Range to reproduce from the entries below: the line with "Task: Click the Delivery Optimization icon", the line with "You are a computer-use agent. The image", and every line in between. Give them exactly and give nothing else.

──────

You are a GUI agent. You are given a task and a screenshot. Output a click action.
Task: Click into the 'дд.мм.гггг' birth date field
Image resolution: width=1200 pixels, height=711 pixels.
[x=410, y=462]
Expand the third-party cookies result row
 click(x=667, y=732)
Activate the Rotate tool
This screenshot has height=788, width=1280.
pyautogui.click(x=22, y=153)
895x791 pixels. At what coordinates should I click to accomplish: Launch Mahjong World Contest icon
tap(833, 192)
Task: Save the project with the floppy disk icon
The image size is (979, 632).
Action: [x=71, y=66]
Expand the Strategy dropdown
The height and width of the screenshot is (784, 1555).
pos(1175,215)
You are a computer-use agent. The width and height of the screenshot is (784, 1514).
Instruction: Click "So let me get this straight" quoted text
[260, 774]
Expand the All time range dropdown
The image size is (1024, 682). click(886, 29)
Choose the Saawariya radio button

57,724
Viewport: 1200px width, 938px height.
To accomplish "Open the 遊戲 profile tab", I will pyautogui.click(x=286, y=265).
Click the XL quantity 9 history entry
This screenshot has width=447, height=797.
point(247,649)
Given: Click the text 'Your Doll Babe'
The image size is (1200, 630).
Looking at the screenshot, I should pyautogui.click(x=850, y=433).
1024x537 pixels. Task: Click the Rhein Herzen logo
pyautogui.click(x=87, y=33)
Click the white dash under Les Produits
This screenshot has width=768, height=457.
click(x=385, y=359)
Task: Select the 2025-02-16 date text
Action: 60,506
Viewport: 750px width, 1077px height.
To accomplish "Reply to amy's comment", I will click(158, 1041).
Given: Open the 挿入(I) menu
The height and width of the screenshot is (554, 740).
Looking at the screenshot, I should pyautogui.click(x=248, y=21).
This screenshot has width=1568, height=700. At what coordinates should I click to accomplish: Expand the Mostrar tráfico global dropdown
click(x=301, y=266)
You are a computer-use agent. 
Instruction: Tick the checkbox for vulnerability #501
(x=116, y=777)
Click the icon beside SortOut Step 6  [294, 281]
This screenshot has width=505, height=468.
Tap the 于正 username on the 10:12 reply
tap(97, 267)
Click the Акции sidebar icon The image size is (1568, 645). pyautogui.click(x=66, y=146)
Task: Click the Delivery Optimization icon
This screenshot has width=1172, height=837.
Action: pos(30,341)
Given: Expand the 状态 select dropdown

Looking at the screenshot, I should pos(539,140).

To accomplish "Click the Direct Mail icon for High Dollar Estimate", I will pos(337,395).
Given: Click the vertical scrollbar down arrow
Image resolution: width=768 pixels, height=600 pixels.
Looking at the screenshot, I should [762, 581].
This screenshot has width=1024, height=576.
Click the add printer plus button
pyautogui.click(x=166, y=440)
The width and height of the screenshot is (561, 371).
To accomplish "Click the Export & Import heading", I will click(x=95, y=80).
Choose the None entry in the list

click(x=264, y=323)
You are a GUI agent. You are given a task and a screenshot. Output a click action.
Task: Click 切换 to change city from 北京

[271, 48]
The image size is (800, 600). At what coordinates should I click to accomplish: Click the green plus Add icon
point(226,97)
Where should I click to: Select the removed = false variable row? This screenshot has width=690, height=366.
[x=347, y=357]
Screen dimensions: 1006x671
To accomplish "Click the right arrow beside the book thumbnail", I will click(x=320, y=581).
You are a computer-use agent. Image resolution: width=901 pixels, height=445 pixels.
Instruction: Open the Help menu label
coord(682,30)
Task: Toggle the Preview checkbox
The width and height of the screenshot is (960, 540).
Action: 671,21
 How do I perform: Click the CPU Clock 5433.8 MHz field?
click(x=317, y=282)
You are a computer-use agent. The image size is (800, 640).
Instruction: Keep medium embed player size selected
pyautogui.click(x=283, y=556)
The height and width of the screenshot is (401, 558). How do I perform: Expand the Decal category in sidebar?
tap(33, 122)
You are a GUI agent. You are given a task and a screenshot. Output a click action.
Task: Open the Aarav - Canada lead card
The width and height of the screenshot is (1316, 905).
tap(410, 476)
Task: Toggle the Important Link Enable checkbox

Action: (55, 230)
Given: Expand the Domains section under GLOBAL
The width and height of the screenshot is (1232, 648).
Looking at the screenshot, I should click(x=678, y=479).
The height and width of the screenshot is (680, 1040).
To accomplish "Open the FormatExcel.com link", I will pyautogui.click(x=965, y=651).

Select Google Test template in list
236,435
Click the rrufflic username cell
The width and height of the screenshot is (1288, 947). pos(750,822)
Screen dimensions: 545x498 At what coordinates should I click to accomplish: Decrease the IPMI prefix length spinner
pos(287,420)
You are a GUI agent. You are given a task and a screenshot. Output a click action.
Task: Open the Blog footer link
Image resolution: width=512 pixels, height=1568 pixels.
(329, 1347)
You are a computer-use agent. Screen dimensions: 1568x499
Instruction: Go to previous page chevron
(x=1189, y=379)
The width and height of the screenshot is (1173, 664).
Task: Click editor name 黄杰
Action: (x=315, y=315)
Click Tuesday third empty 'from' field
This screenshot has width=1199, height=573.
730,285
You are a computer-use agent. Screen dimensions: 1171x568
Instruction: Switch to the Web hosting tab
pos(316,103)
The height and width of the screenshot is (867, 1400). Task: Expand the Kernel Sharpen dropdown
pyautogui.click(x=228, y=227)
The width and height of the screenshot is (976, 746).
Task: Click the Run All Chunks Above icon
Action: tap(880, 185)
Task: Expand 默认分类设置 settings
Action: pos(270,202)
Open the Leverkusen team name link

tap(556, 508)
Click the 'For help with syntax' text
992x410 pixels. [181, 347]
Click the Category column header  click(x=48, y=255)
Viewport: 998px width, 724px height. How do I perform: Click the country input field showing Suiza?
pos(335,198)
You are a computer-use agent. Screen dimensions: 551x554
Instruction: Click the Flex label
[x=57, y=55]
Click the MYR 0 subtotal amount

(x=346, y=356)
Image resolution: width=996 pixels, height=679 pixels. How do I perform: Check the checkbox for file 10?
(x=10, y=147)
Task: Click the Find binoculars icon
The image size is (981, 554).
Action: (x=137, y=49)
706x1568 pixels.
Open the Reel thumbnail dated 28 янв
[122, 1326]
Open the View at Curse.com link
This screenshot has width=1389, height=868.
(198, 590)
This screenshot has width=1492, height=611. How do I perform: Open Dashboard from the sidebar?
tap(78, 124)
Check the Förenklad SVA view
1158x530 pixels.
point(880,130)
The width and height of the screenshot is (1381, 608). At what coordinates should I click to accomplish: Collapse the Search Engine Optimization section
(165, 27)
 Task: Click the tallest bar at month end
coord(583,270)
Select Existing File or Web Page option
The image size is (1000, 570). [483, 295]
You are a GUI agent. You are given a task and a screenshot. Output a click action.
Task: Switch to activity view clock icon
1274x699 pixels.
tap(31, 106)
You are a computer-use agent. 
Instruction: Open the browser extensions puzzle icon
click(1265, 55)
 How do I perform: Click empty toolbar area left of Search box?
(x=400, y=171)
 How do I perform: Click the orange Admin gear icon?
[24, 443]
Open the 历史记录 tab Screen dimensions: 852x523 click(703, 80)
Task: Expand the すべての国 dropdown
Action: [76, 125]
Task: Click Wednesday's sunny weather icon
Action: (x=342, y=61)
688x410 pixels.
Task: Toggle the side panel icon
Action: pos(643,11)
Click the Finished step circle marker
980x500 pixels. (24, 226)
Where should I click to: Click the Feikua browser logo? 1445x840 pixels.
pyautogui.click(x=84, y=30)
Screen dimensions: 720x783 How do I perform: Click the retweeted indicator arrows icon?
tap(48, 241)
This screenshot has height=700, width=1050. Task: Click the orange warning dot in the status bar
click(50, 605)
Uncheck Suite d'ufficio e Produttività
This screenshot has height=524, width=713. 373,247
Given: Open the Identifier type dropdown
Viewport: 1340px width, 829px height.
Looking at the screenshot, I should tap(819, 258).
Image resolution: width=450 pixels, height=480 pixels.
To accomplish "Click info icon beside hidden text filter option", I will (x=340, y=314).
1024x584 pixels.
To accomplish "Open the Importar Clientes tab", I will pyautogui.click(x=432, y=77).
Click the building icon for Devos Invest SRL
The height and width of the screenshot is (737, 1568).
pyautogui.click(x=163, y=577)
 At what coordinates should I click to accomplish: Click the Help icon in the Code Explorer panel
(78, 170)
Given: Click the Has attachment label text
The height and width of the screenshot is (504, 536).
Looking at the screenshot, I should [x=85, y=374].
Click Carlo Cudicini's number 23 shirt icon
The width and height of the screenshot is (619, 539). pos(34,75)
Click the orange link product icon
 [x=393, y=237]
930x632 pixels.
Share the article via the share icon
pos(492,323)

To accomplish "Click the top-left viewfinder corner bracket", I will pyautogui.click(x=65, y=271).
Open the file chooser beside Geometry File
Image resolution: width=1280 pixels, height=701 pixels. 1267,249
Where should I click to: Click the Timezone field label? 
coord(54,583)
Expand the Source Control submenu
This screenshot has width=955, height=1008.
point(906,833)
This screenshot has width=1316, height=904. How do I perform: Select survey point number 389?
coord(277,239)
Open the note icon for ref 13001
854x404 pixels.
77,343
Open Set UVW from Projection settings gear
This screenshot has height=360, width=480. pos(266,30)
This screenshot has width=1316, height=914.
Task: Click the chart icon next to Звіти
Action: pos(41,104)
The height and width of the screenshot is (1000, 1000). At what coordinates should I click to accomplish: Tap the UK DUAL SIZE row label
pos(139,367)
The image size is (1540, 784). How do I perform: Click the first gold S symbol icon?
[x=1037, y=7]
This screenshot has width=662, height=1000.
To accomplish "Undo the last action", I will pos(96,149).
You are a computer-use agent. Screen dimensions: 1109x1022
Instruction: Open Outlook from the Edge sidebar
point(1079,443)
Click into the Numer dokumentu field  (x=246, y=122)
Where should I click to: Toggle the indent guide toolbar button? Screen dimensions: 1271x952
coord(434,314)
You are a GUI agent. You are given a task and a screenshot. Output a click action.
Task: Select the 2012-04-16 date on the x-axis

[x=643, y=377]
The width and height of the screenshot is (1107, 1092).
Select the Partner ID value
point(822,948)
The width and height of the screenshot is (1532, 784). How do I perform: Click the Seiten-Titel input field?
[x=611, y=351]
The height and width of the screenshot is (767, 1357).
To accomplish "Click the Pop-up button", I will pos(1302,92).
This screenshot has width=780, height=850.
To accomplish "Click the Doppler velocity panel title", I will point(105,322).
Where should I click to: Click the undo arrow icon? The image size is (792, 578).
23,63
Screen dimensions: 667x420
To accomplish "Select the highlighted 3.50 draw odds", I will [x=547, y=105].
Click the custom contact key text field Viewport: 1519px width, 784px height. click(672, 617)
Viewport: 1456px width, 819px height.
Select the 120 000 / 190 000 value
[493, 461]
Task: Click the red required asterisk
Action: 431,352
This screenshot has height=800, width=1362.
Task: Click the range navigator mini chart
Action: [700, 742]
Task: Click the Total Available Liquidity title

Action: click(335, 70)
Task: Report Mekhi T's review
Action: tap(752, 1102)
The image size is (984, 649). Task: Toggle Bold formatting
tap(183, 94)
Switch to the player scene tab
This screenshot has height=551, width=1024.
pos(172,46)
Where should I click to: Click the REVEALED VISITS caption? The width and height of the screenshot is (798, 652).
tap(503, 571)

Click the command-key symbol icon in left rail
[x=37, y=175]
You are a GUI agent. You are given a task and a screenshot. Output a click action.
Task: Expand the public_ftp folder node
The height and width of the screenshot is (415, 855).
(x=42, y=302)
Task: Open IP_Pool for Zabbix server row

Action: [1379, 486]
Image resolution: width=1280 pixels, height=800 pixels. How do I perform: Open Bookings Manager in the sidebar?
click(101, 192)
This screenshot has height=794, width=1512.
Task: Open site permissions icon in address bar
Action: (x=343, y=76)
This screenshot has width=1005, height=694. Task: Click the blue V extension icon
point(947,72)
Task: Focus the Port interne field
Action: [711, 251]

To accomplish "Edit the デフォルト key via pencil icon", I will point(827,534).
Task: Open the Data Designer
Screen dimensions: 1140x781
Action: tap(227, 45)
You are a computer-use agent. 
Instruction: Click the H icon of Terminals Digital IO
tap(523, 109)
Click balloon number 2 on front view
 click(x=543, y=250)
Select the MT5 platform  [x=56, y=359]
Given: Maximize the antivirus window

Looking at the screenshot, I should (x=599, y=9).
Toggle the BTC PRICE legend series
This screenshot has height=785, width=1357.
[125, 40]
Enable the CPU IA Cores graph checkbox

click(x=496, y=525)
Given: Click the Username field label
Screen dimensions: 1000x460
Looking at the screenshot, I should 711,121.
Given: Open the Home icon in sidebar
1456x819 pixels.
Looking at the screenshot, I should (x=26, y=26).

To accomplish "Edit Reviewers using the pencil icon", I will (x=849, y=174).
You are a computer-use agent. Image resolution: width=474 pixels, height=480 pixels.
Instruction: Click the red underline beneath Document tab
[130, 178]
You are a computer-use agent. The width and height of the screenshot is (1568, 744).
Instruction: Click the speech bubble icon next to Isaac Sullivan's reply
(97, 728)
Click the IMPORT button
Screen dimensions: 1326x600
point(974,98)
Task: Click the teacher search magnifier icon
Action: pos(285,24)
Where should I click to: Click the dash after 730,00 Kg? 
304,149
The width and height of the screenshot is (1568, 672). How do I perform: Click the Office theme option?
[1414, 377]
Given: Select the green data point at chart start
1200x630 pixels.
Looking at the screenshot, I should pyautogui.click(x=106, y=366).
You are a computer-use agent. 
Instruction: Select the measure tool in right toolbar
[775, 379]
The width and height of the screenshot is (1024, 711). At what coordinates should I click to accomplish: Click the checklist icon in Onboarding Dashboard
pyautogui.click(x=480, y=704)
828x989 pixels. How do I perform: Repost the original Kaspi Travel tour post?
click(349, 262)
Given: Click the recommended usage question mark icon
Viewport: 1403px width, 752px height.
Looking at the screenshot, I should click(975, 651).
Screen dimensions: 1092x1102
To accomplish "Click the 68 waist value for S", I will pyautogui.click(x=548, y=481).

──────

> **Written solution**:
Task: Click the Delivery Optimization icon
This screenshot has width=1172, height=837.
Action: pos(30,341)
Given: Expand the 状态 select dropdown

Looking at the screenshot, I should pos(539,140).

To accomplish "Click the Direct Mail icon for High Dollar Estimate", I will pos(337,395).
Given: Click the vertical scrollbar down arrow
Image resolution: width=768 pixels, height=600 pixels.
Looking at the screenshot, I should [762, 581].
This screenshot has width=1024, height=576.
Click the add printer plus button
pyautogui.click(x=166, y=440)
The width and height of the screenshot is (561, 371).
To accomplish "Click the Export & Import heading", I will click(x=95, y=80).
Choose the None entry in the list

click(x=264, y=323)
You are a GUI agent. You are given a task and a screenshot. Output a click action.
Task: Click 切换 to change city from 北京

[271, 48]
The image size is (800, 600). At what coordinates should I click to accomplish: Click the green plus Add icon
point(226,97)
Where should I click to: Select the removed = false variable row? This screenshot has width=690, height=366.
[x=347, y=357]
Screen dimensions: 1006x671
To accomplish "Click the right arrow beside the book thumbnail", I will click(x=320, y=581).
You are a computer-use agent. Image resolution: width=901 pixels, height=445 pixels.
Instruction: Open the Help menu label
coord(682,30)
Task: Toggle the Preview checkbox
The width and height of the screenshot is (960, 540).
Action: 671,21
 How do I perform: Click the CPU Clock 5433.8 MHz field?
click(x=317, y=282)
You are a computer-use agent. The image size is (800, 640).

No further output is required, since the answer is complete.